But the downturn is the fault (at least in part) of the south east of England. Cities like Birmingham have routinely outperformed London. In the year to June, house prices in Birmingham grew by 5.6% -- their slowest annual rate since December 2015 but still 1.2% above London growth for the same period . National house price growth might paint a negative overview, but there is opportunity for developers and investors – if they know where to look.

Birmingham and Manchester

In business hubs like Manchester and Birmingham, booming jobs markets and accessible housing prices have kept the market buoyant. And both have scope to grow still further.

Birmingham’s service-based economy saw a 30% increase in jobs from 1998-2015, while city centre population growth topped London’s between 2002 and 2015 . Housing demand continues to leave London in the dust, with 69-72% of houses in three Birmingham postcodes reported to be under offer or sold subject to contract in June.

Manchester is top of the leaderboard when it comes to population and job growth and won’t be resigning its spot anytime soon. The city got a £1bn cash injection as part of the Government’s Northern Powerhouse project, which increased jobs by 84% and the city’s population by a whopping 149% between 1998-2015.

The student rental market (one of the highest yielding in the UK) is reflected in the development pipeline, and the affordability of new build developments in the city center is also helping to drive the market.

Bristol and Exeter

We’re expecting job growth in both Bristol and Exeter to outpace the national average as financial, business and technology sectors gain a firmer footing in both cities. While house price in the South West have charted very close to the national average, JLL expects both Bristol and Exeter to see housing and rental market prices grow faster than the South West and national average this year.

Government commitments to employment and transport in Bristol are also helping to increase its attractiveness to young professionals. The investment to date has already created a more vibrant atmosphere in Bristol, and continued support from the government and private entities will encourage new city entrants. In Exeter, undersupply is likely to be the main power behind the new build market.


Your Move data shows a 3.9% growth in property prices in the East Midlands over the last year, 1.2% above neighbouring West Midlands . Plans for a new railway are a positive sign for price growth and will ease congestion on the East Coast mainline to and from Kings Cross, boosting Peterborough’s accessibility to London and making it more attractive to homebuyers.

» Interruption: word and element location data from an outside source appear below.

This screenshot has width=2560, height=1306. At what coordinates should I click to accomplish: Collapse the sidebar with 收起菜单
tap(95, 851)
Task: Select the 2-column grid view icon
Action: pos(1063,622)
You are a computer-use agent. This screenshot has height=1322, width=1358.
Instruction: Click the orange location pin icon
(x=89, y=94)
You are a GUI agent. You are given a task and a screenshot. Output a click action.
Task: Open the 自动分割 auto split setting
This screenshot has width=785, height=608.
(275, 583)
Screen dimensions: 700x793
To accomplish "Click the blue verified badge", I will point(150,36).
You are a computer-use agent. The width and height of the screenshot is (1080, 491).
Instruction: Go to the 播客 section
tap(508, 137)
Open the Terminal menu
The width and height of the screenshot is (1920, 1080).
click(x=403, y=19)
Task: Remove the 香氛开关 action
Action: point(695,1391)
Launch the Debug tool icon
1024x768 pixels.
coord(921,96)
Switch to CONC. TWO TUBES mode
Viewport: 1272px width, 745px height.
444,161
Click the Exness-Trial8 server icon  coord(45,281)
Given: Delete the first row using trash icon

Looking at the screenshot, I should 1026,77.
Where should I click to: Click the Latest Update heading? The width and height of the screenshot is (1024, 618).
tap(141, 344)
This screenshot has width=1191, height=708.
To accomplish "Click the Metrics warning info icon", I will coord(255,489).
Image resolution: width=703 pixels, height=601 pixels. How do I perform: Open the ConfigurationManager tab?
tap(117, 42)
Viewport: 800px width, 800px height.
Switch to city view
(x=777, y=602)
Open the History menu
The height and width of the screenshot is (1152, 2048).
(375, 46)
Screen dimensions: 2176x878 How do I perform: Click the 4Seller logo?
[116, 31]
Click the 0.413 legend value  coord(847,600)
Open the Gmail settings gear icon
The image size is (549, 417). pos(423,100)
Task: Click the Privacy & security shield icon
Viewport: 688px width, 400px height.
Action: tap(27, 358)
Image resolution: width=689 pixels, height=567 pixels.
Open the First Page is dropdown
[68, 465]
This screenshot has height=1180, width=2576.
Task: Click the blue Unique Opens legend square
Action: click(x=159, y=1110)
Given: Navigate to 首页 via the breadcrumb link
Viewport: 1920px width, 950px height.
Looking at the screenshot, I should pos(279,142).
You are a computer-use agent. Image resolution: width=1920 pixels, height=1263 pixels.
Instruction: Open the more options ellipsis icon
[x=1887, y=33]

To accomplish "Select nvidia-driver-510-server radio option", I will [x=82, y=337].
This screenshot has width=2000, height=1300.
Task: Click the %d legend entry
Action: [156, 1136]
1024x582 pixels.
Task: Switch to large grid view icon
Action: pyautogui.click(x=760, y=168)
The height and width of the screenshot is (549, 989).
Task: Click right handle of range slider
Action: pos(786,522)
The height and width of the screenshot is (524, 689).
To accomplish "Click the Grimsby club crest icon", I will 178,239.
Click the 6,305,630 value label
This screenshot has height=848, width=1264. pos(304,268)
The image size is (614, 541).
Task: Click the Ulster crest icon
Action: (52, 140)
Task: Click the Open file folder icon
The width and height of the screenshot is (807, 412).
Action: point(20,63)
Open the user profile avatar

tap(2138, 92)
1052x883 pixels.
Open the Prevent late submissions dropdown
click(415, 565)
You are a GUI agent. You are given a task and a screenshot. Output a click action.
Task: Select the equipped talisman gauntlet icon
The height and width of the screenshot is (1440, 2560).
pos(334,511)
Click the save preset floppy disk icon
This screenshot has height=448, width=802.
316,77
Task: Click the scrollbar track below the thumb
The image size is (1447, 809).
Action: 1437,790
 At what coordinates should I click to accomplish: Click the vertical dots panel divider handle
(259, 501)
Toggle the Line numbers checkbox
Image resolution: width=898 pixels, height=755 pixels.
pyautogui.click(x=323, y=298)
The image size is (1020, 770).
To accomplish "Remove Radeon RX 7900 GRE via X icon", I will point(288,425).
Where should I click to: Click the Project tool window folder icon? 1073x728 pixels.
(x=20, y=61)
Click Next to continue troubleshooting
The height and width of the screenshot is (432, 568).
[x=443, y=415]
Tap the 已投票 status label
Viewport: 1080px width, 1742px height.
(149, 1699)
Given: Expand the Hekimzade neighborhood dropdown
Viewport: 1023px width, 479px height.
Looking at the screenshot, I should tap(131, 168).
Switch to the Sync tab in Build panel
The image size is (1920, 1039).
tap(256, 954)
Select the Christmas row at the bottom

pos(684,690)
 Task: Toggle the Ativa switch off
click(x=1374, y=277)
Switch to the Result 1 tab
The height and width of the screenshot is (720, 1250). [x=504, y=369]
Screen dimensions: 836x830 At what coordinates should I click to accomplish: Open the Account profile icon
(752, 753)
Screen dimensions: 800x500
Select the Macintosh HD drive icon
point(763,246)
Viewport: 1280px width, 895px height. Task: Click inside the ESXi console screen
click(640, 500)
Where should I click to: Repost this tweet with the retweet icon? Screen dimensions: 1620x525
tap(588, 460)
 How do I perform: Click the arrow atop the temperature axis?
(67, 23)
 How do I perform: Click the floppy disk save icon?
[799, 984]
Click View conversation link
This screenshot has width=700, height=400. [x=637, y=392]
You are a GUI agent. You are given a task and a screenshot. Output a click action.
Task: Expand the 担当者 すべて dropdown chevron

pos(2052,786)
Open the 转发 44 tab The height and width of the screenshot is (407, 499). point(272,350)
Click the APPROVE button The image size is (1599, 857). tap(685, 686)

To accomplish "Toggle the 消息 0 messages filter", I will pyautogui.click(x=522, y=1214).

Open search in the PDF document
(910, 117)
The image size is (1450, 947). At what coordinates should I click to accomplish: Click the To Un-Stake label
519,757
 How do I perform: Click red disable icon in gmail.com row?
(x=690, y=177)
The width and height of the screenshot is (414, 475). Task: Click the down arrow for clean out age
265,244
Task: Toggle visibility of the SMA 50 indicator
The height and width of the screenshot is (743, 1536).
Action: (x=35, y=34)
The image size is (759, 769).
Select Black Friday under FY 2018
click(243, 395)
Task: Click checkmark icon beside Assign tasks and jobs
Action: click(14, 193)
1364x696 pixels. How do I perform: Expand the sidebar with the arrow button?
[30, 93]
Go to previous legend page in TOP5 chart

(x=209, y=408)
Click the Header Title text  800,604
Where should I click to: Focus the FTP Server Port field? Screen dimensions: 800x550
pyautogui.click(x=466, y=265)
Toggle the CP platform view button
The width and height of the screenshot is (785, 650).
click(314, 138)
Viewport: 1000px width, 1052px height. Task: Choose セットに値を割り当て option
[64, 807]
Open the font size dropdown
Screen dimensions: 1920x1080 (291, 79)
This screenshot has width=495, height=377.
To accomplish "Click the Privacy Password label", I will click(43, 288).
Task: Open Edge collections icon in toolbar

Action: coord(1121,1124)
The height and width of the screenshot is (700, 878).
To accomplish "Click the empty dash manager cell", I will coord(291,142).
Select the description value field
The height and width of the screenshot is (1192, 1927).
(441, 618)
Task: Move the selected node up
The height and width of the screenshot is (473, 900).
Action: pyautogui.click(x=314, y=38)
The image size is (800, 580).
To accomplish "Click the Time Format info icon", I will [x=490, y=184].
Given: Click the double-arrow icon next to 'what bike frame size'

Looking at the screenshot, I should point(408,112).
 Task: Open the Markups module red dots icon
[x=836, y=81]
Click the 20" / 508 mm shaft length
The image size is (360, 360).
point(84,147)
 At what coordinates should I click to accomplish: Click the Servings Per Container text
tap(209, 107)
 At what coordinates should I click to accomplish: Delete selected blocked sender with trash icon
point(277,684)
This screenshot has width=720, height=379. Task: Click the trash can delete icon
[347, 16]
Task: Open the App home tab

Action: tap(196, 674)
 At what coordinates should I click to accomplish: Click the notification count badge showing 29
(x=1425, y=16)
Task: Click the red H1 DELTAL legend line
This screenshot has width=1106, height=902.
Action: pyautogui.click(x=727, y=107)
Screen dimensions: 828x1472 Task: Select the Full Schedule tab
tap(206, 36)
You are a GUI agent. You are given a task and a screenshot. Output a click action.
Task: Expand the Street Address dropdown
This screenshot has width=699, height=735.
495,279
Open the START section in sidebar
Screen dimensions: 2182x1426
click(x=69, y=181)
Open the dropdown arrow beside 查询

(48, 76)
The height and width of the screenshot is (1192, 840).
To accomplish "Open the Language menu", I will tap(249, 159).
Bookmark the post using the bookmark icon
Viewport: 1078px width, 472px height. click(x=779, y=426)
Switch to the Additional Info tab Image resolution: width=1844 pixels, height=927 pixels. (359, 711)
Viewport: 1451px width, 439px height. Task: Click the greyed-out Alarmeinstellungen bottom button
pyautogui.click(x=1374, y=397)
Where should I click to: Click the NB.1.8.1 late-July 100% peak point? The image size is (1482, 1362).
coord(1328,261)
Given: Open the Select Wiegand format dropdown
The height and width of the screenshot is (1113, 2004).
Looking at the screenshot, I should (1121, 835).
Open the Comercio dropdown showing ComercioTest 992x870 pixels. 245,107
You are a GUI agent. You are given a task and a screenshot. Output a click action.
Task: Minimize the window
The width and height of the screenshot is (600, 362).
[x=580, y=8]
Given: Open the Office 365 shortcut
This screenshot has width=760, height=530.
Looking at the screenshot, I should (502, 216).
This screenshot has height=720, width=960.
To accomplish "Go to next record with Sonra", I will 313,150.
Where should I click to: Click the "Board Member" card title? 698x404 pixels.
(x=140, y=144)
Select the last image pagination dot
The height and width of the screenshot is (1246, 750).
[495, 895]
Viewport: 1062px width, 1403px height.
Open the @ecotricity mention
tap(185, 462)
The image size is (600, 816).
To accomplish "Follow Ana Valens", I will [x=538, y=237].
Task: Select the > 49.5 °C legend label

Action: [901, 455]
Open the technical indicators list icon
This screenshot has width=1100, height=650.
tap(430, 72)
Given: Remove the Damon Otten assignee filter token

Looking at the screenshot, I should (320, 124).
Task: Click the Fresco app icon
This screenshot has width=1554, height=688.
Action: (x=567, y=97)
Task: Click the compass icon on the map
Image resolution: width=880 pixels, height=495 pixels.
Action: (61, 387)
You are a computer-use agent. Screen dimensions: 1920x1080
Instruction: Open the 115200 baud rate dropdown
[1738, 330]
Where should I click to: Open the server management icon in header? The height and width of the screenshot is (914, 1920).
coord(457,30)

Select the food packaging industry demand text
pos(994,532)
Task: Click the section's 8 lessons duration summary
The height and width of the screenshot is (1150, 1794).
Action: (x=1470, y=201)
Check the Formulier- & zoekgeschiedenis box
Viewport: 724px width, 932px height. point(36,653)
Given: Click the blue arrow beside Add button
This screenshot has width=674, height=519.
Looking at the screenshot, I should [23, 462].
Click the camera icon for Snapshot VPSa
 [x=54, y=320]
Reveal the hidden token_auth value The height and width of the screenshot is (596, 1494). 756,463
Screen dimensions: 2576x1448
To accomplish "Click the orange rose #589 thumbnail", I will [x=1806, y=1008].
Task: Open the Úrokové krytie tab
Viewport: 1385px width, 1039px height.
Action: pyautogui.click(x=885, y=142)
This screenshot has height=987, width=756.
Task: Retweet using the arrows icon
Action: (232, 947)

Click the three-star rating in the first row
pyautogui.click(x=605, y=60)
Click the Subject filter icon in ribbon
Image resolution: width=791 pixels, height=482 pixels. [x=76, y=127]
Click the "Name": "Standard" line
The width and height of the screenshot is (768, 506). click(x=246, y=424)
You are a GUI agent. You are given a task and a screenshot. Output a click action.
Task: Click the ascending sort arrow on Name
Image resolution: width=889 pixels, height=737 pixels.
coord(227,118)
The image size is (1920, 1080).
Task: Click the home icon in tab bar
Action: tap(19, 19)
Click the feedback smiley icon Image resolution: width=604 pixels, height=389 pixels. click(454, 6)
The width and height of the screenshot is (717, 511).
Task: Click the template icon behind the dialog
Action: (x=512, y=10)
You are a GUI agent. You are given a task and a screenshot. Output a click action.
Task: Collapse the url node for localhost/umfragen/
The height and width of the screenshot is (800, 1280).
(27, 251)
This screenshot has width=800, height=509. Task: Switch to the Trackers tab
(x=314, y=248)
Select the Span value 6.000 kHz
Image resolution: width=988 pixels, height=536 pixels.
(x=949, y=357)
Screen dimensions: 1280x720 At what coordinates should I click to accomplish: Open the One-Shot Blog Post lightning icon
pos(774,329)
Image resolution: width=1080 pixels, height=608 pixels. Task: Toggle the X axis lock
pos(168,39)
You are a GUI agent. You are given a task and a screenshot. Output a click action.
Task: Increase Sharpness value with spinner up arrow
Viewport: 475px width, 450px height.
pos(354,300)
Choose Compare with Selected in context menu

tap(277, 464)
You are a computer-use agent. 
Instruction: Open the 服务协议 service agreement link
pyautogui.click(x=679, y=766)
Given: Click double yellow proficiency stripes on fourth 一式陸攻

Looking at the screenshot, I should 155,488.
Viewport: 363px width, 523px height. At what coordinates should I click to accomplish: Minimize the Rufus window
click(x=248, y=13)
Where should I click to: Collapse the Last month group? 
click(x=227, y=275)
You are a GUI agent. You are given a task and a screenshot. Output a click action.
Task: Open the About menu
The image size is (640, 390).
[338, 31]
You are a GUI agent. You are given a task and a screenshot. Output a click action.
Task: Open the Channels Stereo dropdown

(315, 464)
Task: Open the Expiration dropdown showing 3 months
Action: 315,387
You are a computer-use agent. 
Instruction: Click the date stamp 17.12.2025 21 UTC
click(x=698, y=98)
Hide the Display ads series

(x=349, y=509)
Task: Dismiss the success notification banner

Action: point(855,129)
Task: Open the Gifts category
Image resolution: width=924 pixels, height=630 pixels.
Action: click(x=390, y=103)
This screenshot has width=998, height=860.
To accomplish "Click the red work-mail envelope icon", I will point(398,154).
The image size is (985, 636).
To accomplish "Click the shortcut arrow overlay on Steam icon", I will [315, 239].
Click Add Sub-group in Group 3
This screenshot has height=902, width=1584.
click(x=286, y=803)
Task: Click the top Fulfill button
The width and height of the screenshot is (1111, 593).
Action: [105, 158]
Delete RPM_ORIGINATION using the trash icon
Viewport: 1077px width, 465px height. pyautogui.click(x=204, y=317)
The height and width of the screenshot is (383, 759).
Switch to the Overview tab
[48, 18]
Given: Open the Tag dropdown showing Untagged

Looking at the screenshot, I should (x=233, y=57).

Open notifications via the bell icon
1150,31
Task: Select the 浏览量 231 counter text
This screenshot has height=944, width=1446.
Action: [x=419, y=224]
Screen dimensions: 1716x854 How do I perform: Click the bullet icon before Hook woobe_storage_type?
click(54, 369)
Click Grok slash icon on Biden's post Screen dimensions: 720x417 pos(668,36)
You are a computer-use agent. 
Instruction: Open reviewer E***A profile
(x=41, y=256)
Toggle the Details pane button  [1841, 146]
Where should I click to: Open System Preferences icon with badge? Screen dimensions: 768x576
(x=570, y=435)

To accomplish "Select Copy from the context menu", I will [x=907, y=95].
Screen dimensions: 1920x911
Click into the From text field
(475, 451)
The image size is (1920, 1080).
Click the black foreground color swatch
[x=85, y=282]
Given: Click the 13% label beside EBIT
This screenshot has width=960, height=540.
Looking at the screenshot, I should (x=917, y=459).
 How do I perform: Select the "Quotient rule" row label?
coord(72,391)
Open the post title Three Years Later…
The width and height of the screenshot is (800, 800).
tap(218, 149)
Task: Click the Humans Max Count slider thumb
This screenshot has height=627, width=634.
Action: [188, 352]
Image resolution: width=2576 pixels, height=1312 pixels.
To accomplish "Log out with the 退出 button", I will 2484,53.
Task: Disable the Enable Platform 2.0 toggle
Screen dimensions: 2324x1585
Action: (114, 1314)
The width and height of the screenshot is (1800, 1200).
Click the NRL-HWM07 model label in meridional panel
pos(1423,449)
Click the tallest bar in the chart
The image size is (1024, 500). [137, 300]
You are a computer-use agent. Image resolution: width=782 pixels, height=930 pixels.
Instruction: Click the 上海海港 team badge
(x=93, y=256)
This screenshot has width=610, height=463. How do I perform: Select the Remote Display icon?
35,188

Canterbury was recently named by Compare the Market as the fastest UK city to sell residential properties, with homes taking an average of just 28 days to sell. Strong liquidity in this market, particularly in lower value units, means Canterbury offers some exciting opportunities for both developers and investors.

Milton Keynes

According to Hometrack, house price growth in Milton Keynes is around 8% a year, which puts it a little behind contemporaries such as Peterborough and Newport. This is likely because house prices here are already higher than many fast-growth UK cities, but it is still well above London and the south east. Situated within the Oxford corridor, a hub for tech and research industries, MK is well positioned to benefit from job growth and planned improvements to infrastructure.

Oxford and Cambridge

Strutt & Parker attribute high demand and low supply to growing house prices in both Oxford and Cambridge. Demand in these cities is down to the tech sector, which is booming in both.

The ‘Regional Renaissance’

The Brexit vote and multiple Stamp Duty changes, coupled with a requirement for more housing at the lower end of the market, has drawn investor focus from London property. Outer London boroughs and cities such as Manchester, Birmingham and Bristol are benefiting from increased demand and limited supply.

The rising quality of regional developments is also helping to bolster markets outside of the capital. In the near term, I’m expecting to see sustained narrowing of the price gap as regional cities hold and London’s price corrections continue.